From the passage on functional MRI below, retype the stretch from "A standard experiment" through "can be measured." word for word.

### Text provided

================================

Over two decades ago, a team from the AT&T Bell Laboratories described the principle allowing for a real-time activity visualization in brain areas, using magnetic resonance imaging (MRI), in which the image contrast is determined by the degree of blood oxygen saturation (Ogawa et al., 1990). This principle formed the foundation for the so-called functional magnetic resonance imaging (fMRI), which is a dynamic examination of active brain areas at the moment they fulfill their function; for the first time this technology was tested in humans two years after the first publication.

Oxygen as a marker

Activation of the brain area is always associated with oxygen consumption; correspondingly, it entails acceleration of glucose metabolism and transformation of hemoglobin molecules, oxygen suppliers in our body, when oxyhemoglobin with reversely bound oxygen is converted into deoxyhemoglobin (reduced hemoglobin).

The key factor for MRI is the distinctions between the magnetic properties of different hemoglobin species. In particular, oxyhemoglobin is a diamagnetic, i.e., the substance creating a magnetic field in the direction opposite to the external magnetic field. On the contrary, deoxyhemoglobin (reduced hemoglobin) is a paramagnetic, which creates the magnetic field of the same direction as the external field. The value of the MRI signal depends on the amount of deoxyhemoglobin in tissue: the higher its concentration, the lower is the signal. The characteristic determined by the ratio of these two hemoglobin species and depending on the oxygen level in the blood is referred to as BOLD (blood oxygenation level dependent).

A standard experiment in functional MRI on visualization of cognitive and motor operations (paradigms) consists of several blocks, each comprising the rest and activation phases. Since the vascular response delay time falls in the range of several seconds, the duration of each phase should be 20 to 30 s. The optimal sensitivity of this method is attained when a BOLD signal is in dynamic equilibrium. Above: three orthogonal sections of a 3D T1-weighted image of the brain during the right hand contraction

MRI (magnetic resonance imaging) is a diagnostic procedure based on the effect of nuclear magnetic resonance. The idea is that in the magnetic field the hydrogen nuclei in living tissues are able to shift to a higher energy level and then return to the initial state. The return is accompanied by energy release which can be measured.

================================

Dataset records:
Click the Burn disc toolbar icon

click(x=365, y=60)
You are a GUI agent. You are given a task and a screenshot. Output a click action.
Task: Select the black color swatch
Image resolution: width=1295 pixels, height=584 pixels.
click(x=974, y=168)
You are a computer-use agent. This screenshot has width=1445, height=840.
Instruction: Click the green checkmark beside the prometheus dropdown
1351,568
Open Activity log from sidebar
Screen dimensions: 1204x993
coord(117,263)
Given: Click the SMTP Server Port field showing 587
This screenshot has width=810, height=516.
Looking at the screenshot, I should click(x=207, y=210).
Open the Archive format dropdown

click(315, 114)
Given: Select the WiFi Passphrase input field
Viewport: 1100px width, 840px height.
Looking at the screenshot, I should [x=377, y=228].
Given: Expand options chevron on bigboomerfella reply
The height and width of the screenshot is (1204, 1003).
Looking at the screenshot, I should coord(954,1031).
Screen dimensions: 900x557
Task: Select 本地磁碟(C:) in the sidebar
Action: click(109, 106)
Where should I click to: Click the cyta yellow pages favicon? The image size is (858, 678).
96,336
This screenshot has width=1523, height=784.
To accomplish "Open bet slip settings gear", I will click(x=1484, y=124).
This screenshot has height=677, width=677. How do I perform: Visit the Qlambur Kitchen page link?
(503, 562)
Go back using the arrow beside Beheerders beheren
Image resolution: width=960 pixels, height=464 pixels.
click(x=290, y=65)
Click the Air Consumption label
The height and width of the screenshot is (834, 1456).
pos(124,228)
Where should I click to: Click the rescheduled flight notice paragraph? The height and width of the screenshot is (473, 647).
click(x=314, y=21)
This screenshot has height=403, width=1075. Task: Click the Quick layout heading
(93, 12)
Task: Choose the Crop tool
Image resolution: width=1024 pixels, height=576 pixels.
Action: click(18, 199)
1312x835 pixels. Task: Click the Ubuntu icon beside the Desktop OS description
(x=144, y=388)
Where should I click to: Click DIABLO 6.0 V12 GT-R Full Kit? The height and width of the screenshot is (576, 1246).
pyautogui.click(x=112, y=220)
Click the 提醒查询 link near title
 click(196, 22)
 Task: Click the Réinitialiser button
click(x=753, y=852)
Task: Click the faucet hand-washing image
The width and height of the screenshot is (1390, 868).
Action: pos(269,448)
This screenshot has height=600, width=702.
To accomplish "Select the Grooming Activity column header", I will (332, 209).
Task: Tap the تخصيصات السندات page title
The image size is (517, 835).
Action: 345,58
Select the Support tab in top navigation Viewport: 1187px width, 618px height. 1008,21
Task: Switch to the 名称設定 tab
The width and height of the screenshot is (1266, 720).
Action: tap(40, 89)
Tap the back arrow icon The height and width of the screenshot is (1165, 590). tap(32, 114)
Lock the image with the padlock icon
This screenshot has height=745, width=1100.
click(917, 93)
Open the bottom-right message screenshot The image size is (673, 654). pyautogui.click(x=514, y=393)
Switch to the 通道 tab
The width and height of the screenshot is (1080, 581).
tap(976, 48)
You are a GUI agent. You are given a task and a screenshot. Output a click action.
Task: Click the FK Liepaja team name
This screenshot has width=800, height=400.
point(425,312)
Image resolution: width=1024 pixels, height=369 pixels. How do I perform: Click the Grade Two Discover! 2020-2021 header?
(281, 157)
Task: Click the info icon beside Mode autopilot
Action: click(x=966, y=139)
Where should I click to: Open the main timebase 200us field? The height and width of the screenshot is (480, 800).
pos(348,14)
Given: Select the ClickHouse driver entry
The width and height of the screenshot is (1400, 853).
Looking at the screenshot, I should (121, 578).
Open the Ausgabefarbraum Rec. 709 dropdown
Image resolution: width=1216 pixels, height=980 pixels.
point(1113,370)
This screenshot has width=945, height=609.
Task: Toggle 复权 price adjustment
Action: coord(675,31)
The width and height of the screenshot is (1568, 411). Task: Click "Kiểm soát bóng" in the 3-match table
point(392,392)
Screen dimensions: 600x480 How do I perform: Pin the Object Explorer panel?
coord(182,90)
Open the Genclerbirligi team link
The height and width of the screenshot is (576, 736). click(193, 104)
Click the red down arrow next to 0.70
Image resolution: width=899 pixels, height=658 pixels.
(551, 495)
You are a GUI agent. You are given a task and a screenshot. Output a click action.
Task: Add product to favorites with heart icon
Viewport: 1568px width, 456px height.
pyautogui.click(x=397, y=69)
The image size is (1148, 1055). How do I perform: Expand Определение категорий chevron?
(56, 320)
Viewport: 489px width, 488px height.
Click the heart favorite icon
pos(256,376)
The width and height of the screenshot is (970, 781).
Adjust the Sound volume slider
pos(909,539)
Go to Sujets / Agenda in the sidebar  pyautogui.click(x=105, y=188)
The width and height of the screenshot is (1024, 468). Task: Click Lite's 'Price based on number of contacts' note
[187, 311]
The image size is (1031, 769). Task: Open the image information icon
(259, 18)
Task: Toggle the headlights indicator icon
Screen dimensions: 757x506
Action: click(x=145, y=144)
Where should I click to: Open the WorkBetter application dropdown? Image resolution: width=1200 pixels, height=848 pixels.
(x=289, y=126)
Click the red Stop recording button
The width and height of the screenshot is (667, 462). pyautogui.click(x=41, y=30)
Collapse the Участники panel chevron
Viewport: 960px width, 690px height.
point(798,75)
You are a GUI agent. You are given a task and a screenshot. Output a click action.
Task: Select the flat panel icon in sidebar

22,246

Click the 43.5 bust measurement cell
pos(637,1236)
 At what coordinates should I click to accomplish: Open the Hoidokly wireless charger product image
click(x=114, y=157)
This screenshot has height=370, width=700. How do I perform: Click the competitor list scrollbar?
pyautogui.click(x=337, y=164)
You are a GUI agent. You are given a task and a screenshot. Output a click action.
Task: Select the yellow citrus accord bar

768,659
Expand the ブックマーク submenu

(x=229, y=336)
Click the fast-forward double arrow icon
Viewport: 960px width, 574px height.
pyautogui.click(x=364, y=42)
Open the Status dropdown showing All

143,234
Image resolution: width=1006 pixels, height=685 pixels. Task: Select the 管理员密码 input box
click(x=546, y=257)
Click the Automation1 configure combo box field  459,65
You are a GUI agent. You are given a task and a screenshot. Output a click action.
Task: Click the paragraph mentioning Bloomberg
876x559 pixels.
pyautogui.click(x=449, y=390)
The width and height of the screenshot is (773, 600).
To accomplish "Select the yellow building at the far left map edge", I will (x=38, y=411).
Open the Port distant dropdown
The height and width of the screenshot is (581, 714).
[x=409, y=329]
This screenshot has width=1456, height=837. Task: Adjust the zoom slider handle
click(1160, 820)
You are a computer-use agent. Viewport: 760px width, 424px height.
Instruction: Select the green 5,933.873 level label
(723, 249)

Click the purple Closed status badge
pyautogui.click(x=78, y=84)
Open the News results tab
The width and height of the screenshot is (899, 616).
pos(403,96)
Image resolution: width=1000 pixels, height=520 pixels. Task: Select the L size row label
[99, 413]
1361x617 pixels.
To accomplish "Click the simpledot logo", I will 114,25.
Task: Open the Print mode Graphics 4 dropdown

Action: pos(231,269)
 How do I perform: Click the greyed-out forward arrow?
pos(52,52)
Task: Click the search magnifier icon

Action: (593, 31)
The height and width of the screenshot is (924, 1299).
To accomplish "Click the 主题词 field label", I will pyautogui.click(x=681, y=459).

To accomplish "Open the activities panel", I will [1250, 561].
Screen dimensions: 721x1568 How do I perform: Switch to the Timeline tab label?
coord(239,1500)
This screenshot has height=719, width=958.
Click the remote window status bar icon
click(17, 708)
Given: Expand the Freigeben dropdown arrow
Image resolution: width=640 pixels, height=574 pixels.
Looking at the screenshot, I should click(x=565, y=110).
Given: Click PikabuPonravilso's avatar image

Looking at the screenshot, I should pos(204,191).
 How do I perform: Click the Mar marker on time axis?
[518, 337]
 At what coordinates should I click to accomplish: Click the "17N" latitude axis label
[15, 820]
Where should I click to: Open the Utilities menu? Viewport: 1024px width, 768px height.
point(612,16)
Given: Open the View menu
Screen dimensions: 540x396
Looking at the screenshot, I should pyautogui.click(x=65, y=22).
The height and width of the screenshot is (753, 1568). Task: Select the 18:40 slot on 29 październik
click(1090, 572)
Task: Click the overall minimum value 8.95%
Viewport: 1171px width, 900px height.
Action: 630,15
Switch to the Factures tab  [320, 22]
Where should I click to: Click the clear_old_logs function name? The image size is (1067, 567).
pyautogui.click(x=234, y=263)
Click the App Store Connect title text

================================

### Result of the task
A standard experiment in functional MRI on visualization of cognitive and motor operations (paradigms) consists of several blocks, each comprising the rest and activation phases. Since the vascular response delay time falls in the range of several seconds, the duration of each phase should be 20 to 30 s. The optimal sensitivity of this method is attained when a BOLD signal is in dynamic equilibrium. Above: three orthogonal sections of a 3D T1-weighted image of the brain during the right hand contraction

MRI (magnetic resonance imaging) is a diagnostic procedure based on the effect of nuclear magnetic resonance. The idea is that in the magnetic field the hydrogen nuclei in living tissues are able to shift to a higher energy level and then return to the initial state. The return is accompanied by energy release which can be measured.